Work instruction » From the line containing "Screen dimensions: 1024x737" to the end of the data, retype every line exactly and nothing else. Drop the pictures.
##### Information supplied #####
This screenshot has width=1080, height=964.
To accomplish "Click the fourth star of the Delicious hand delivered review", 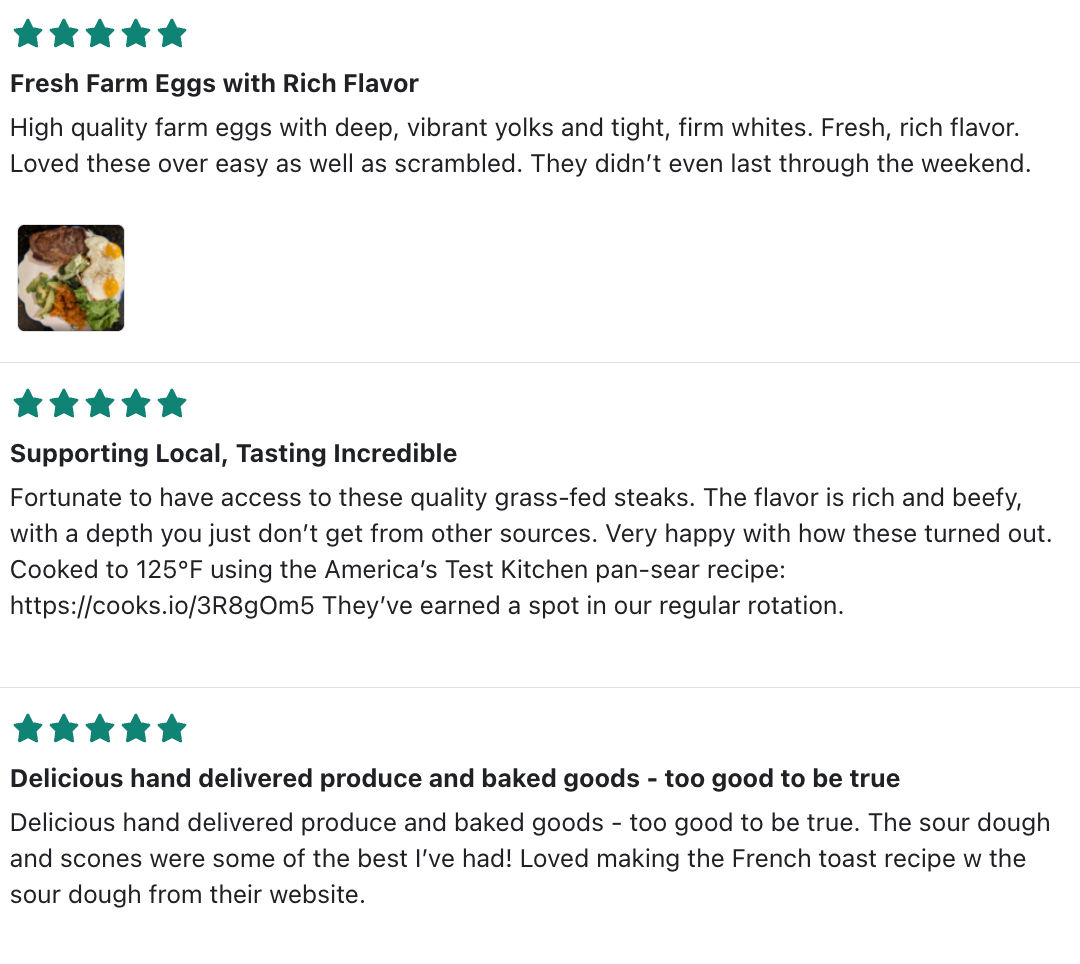I will click(136, 729).
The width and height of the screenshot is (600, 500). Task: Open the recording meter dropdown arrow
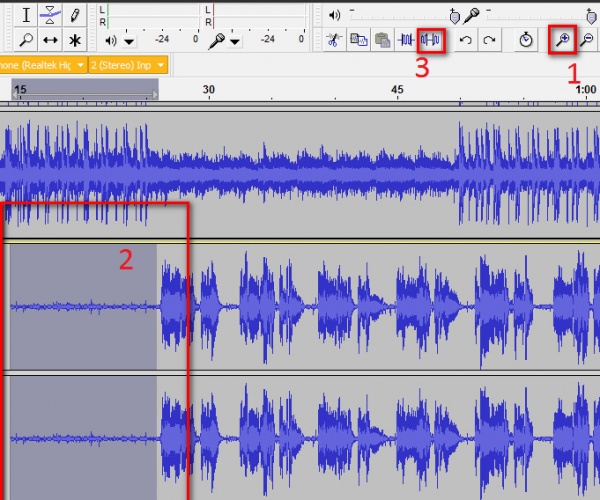(x=235, y=42)
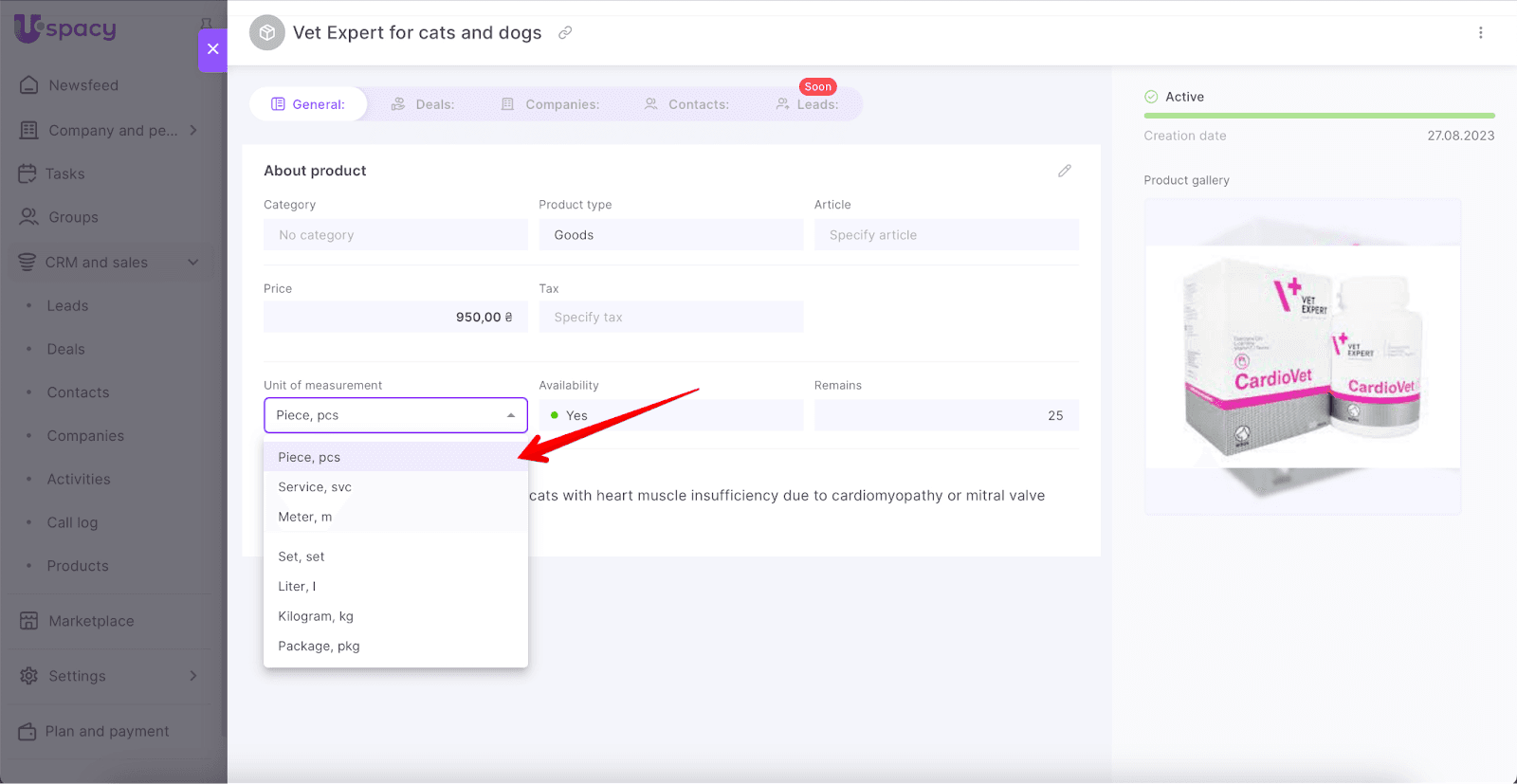The height and width of the screenshot is (784, 1517).
Task: Click the copy link icon beside product title
Action: pos(565,33)
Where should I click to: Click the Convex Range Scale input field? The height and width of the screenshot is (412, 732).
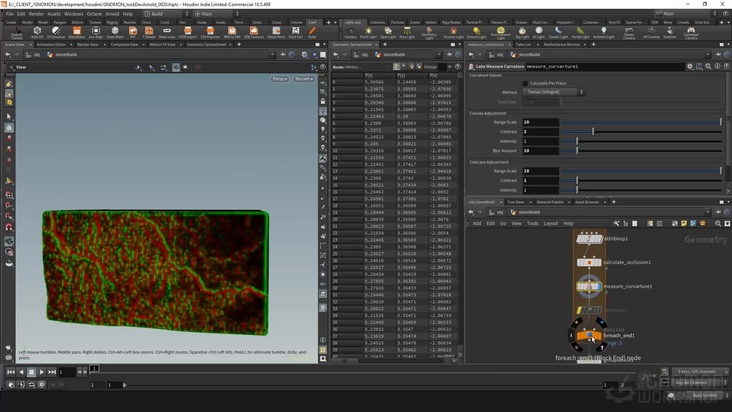click(538, 122)
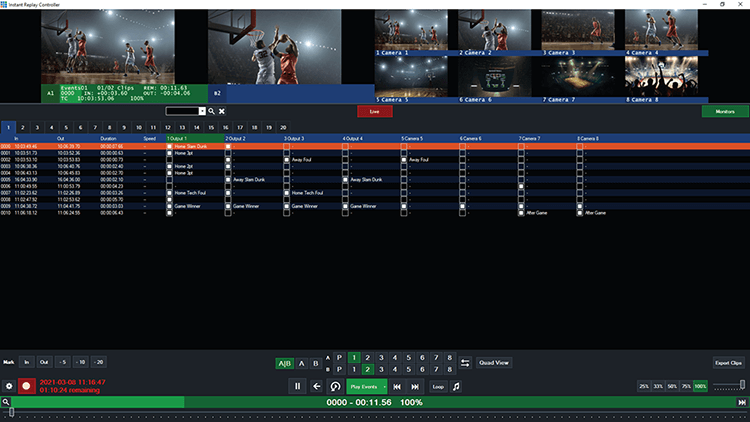Toggle Output 1 checkbox for Home Slam Dunk

click(x=170, y=146)
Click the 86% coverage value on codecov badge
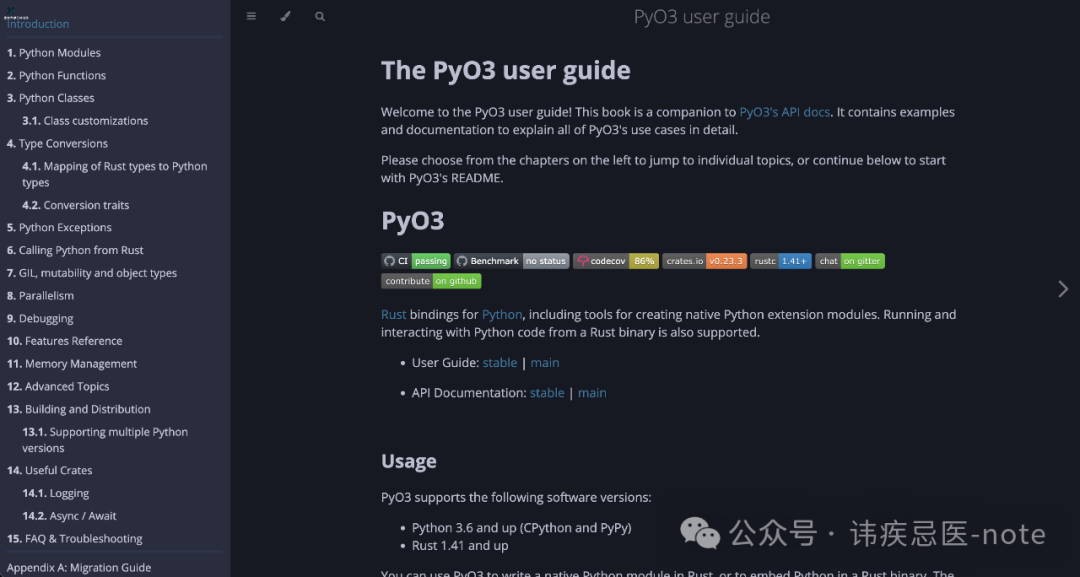The height and width of the screenshot is (577, 1080). click(644, 260)
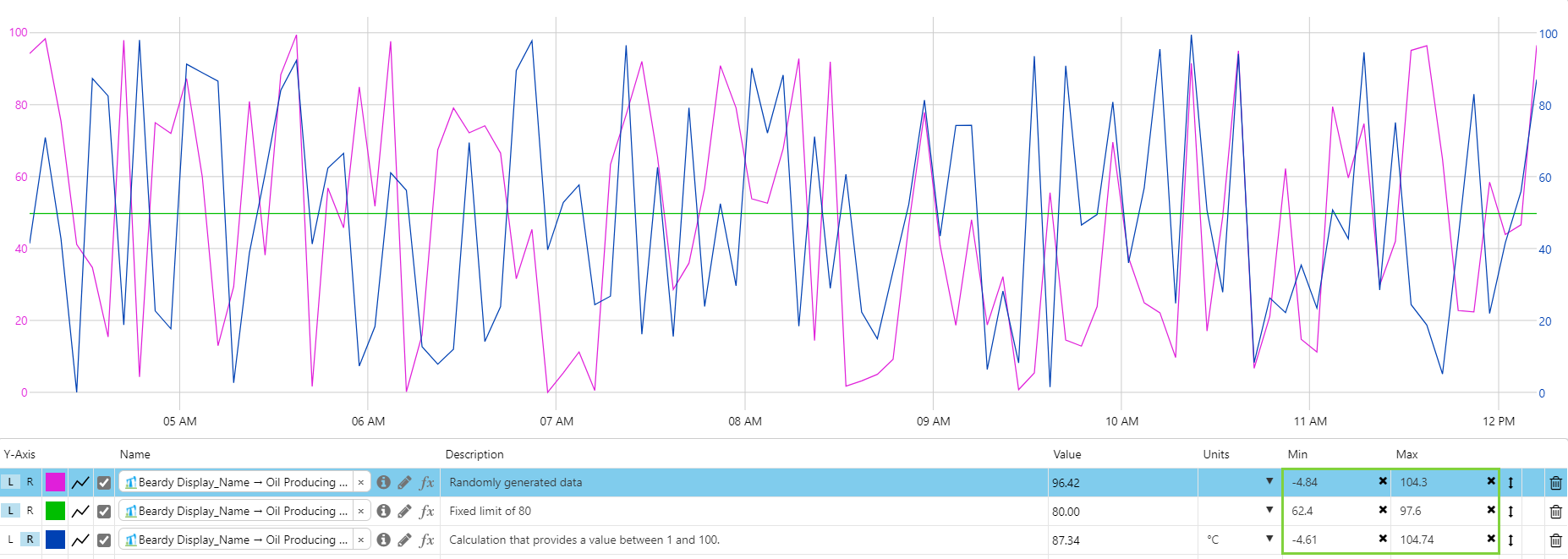Clear the -4.61 Min value
1568x559 pixels.
pos(1383,539)
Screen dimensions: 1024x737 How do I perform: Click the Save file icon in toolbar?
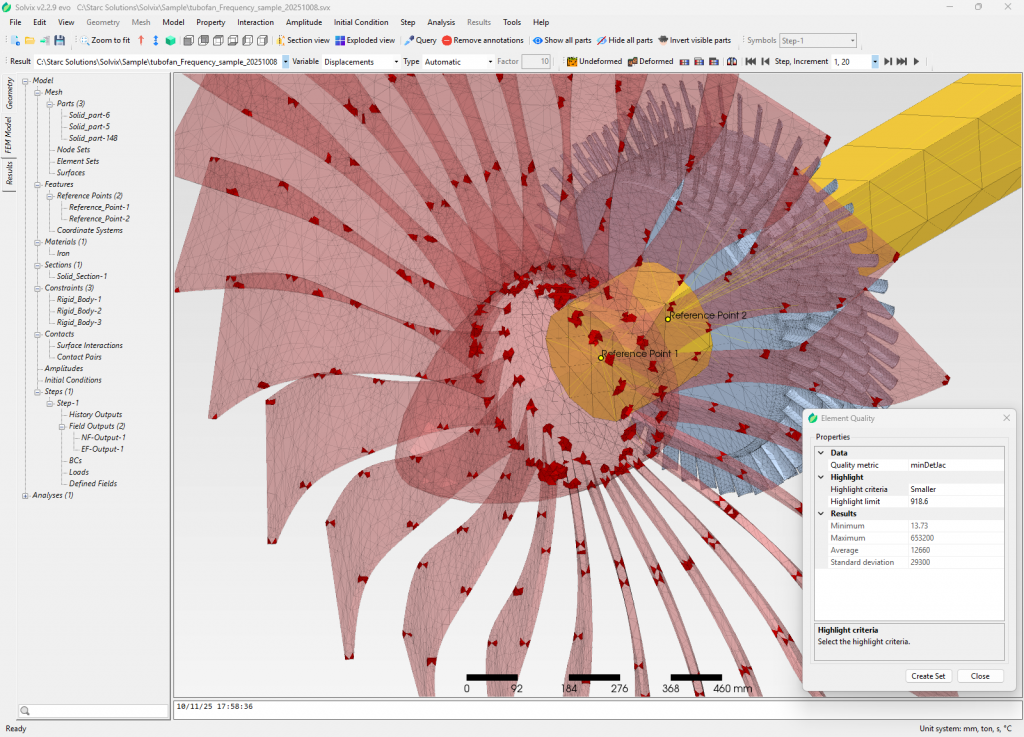point(60,41)
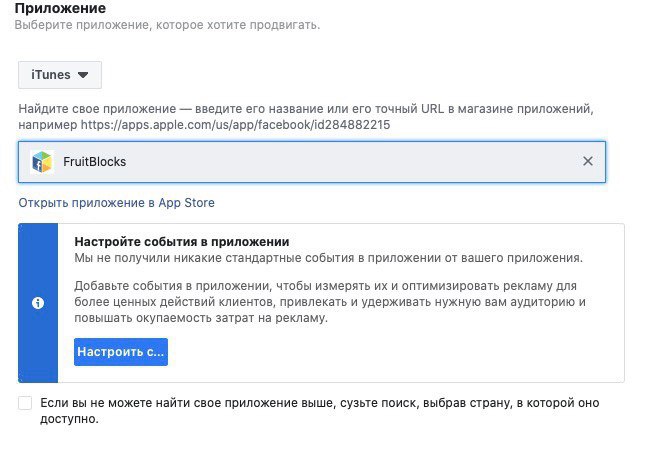This screenshot has height=457, width=652.
Task: Click the 'Приложение' section heading
Action: (x=60, y=8)
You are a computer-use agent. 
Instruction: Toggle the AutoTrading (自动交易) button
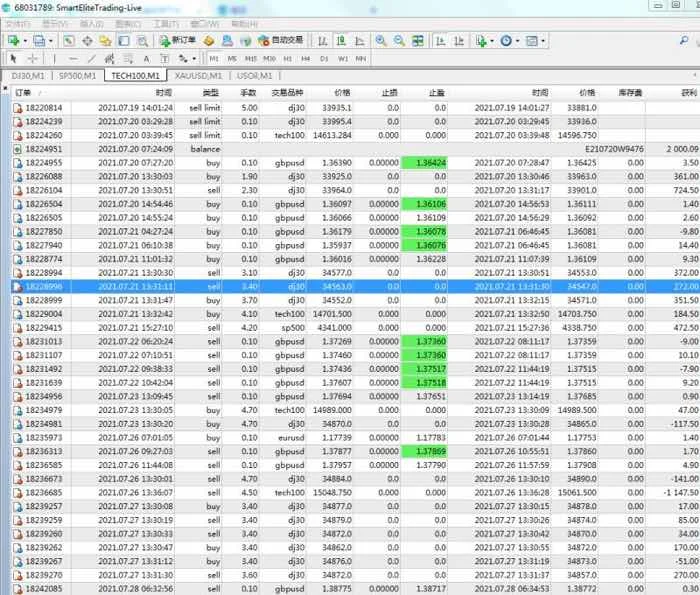[283, 41]
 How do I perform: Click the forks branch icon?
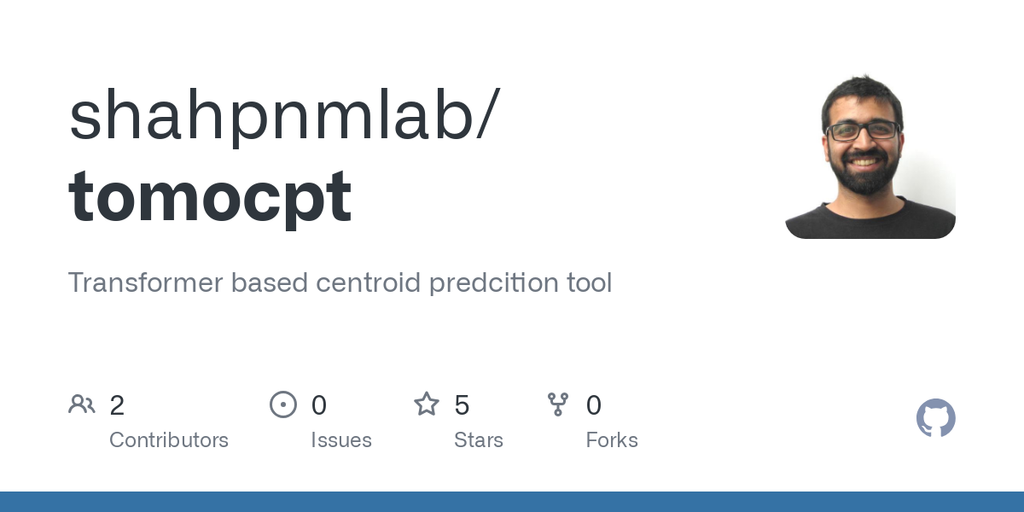coord(558,404)
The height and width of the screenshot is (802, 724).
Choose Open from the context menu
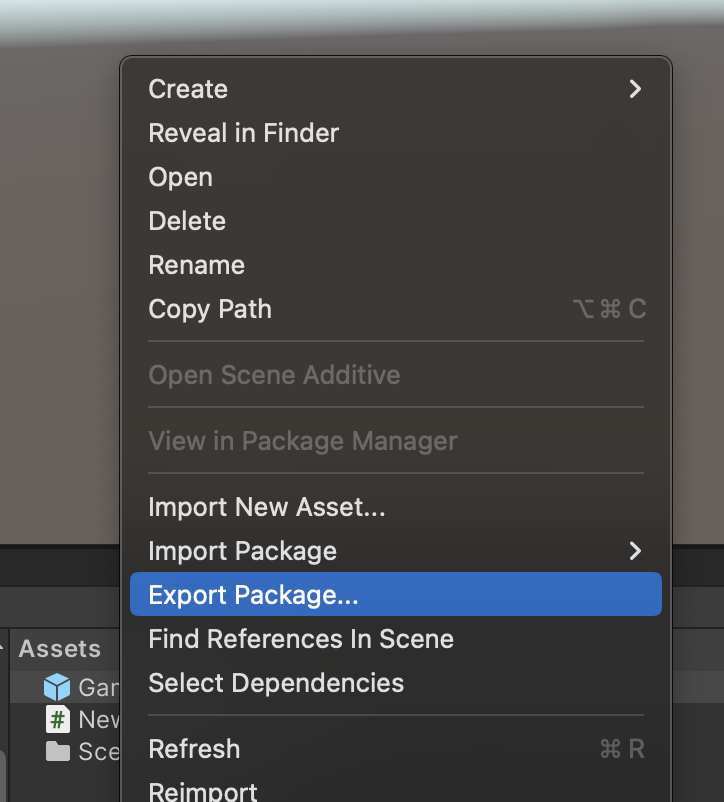point(180,177)
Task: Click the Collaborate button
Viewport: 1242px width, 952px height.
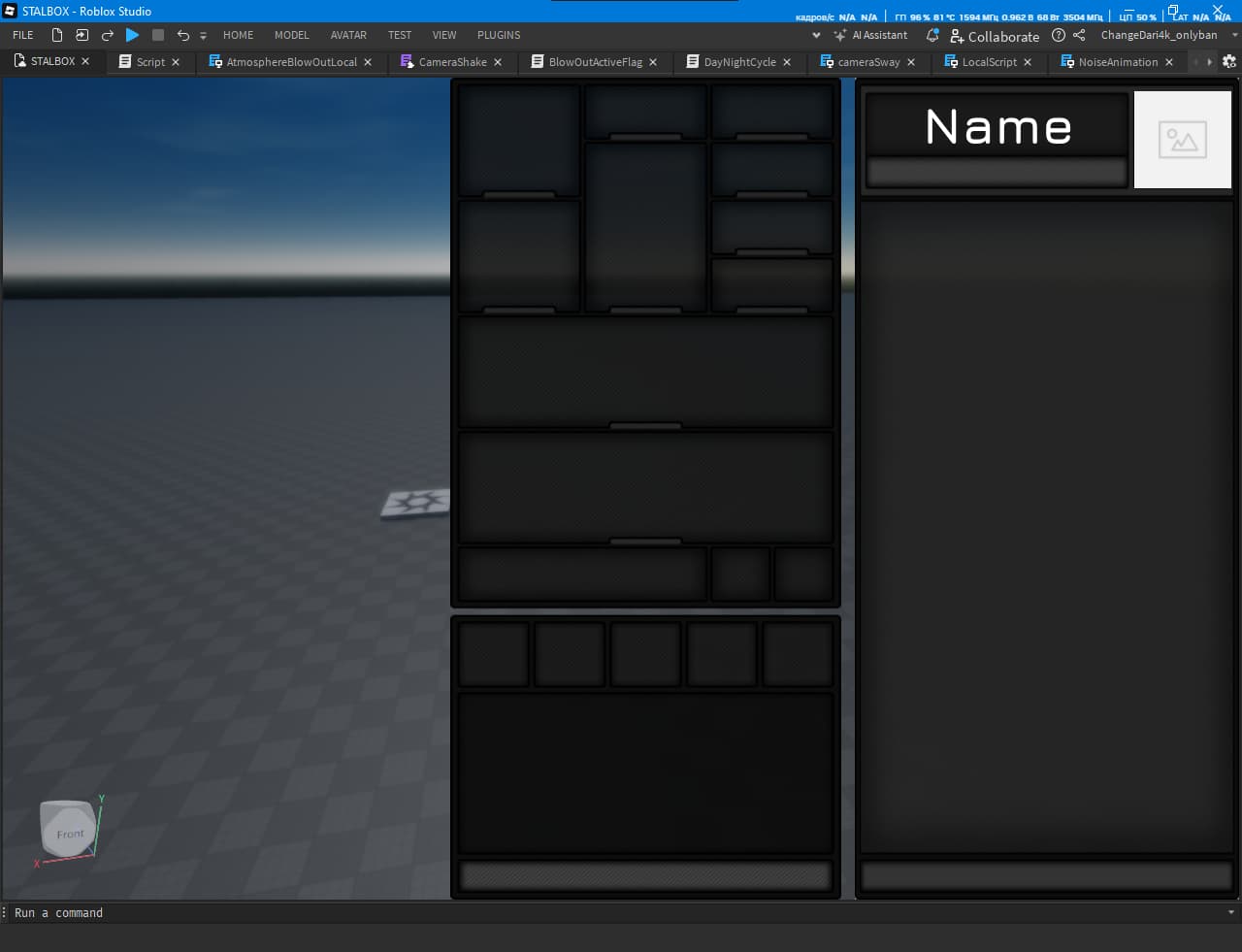Action: (x=996, y=37)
#####
Written answer »
Screen dimensions: 1024x737 How do I perform: Click the Save file icon in toolbar?
point(60,41)
This screenshot has height=457, width=652.
Task: Click the 'Приложение' section heading
Action: (x=60, y=8)
You are a computer-use agent. 
Instruction: Toggle the AutoTrading (自动交易) button
[283, 41]
 How do I perform: Click the forks branch icon?
coord(558,404)
The height and width of the screenshot is (802, 724).
Choose Open from the context menu
point(180,177)
Task: Click the Collaborate button
Viewport: 1242px width, 952px height.
Action: (x=996, y=37)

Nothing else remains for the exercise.